Наше движение стало идеологически выдержанным и сплоченным, сформулировало четкие революционные цели: вооруженное восстание и утверждение диктатуры пролетариата. Сюда же следует отнести и ловкие тактические усилия, предпринимаемые ради того, чтобы воссоединиться с народом, и готовность вступать в кратковременные альянсы с кем угодно, только бы это служило Делу. Политическое пробуждение нашей страны обрело продуманную изаконченную форму: идеология марксистско-ленинской философии, огромный Китай в качестве прекрасной идеологической утопии, признание общих исторических корней с первым в мире социалистическим государством, СССР времен Ленина-Сталина, и открытое отмежевание от застоя в Советском Союзе семидесятых — застоя, причину которого видели в контрреволюции 1953-1956 годов.

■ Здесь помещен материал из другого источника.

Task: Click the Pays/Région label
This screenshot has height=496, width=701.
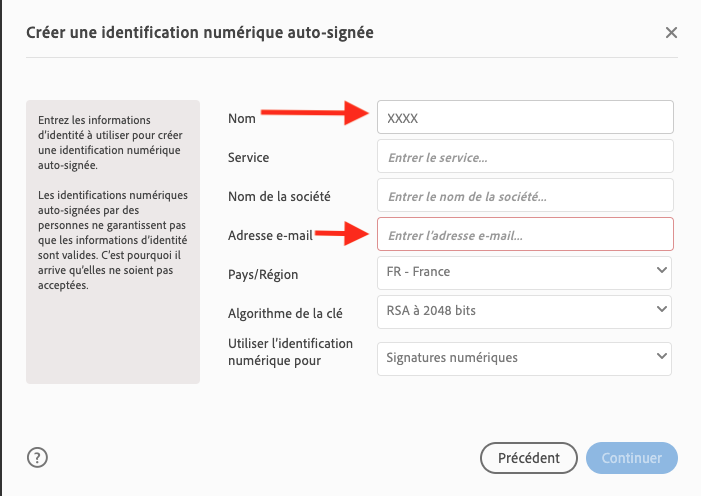Action: (x=263, y=274)
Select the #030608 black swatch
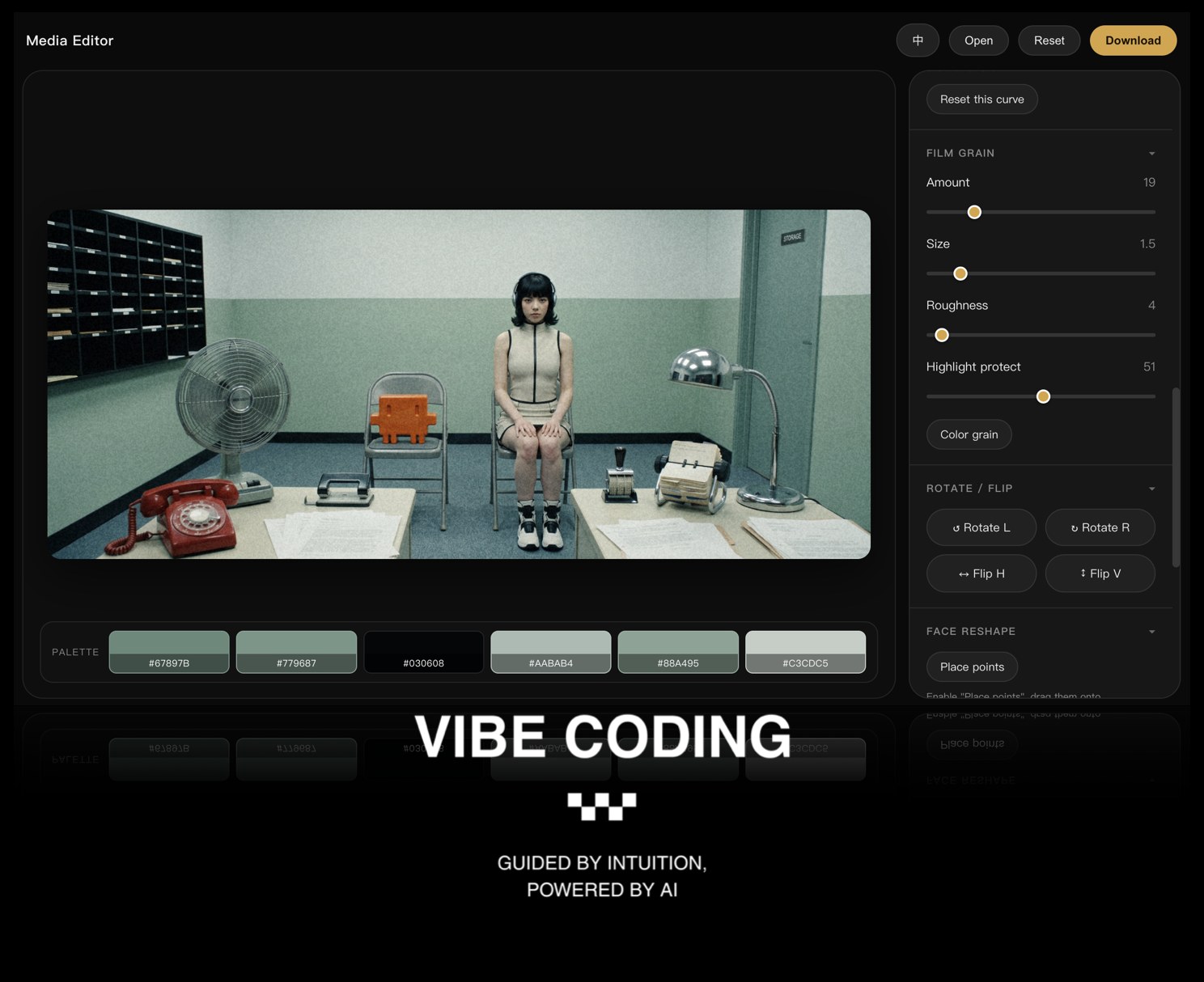Screen dimensions: 1204x982 [424, 652]
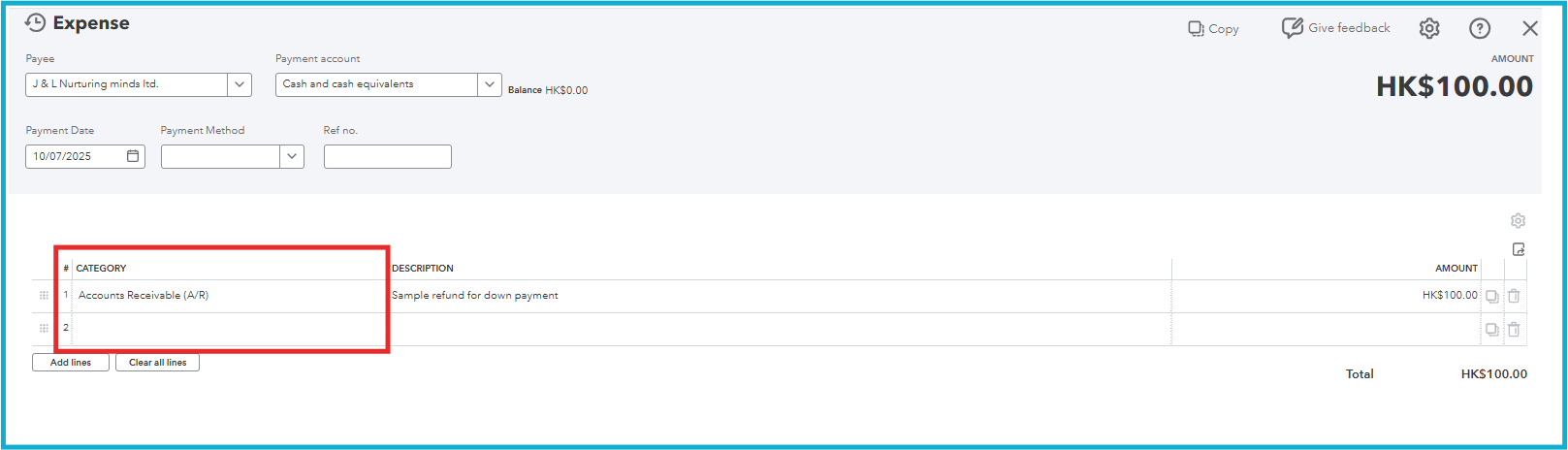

С такой программой движение получило широкий и, более того, глубокий отклик у студентов и интеллигенции, сформировало людей бескорыстных и преданных делу революции и выросло за пределы узкого круга интеллектуалов, обратив на себя внимание других слоев населения. Насколько я могу судить, оно так или иначе затронуло многих представителей высокообразованной молодежи нашей страны, а для некоторых стало смыслом существования. А ведь, кроме активистов движения, были еще и те, кто в 1968-1978 годах просто не мог не занять по отношению к нему определенную позицию. Уклониться мало кому удалось. Это стало вопросом жизни и смерти, вопросом ценностной ориентации, от ответа на который, по сути, зависели твои будущие решения и поступки, это касалось и тех, кто сказал однозначное «нет» в ответ еще на один весьма важный вопрос: нужна ли вообще стране революционная коммунистическая партия? Мы можем с уверенностью утверждать, что в истории Норвегии едва ли существовало политическое движение, проникшее в умы интеллигенции страны столь глубоко. Во всяком случае, в ХХ веке такого точно не наблюдается.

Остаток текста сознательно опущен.